Sunday, March 19, 2006

quentin is weird

I saw the movie HOSTEL last night. Quentin Tarantino just presented it, whatever the hell that means(although they had no problem emblazoning his name on the poster as if he actually directed it). I don't know if I'm made of sterner stuff than most people but despite all the gore, I didn't feel all that nauseated. It was creepy, though. But even with all the slashing, chain-sawing and bone drilling, I found the gang-of-kids-that-bashed-your-skull-in-with-a-lead-pipe-if-you-didn't-give-'em-gum waaay creepier.

No offense to the one-fourth of earth's population but guys can be pretty stupid when it involves their dick. This movie just practically screams penile idiocy. (yes, I am making that term up.) And yeah, check out this description of the movie.
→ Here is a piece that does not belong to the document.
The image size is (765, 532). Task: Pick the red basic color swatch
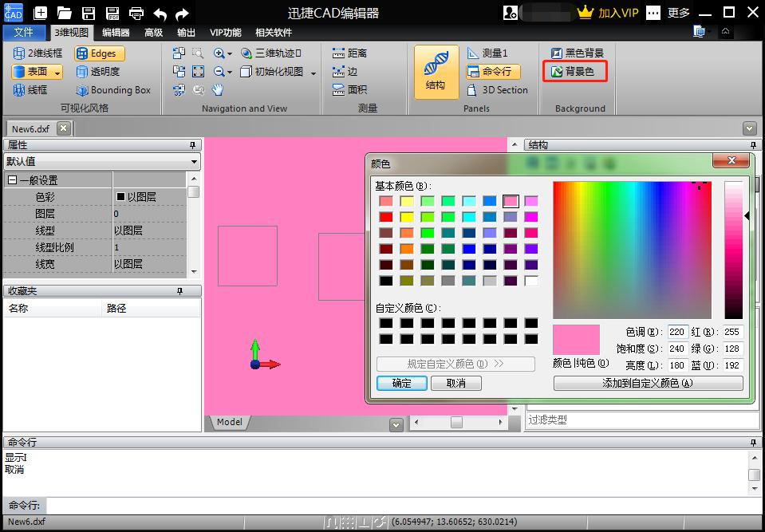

Two adventurous American college buddies, Paxton and Josh, backpack through Europe eager to make quintessentially hazy travel memories with new friend Oli, an Icelander they've met along the way. Paxton and Josh are eventually lured by a fellow traveler to what's described as a nirvana for American backpackers--a particular hostel in an out-of-the-way Slovakian town stocked with Eastern European women.
Adventurous? More like pathologic fuckers. All I can say is, girls would never think of going to some country like Slovakia to fuck people they don't know. And hello, the place looked like a good place as any to be tortured after being screwed and drugged.
I'm not even sure if I should recommend anyone to watch it or not. Granted, the plot is kinda bland but man, the gore! Just to see that on screen... I may be sick in the head.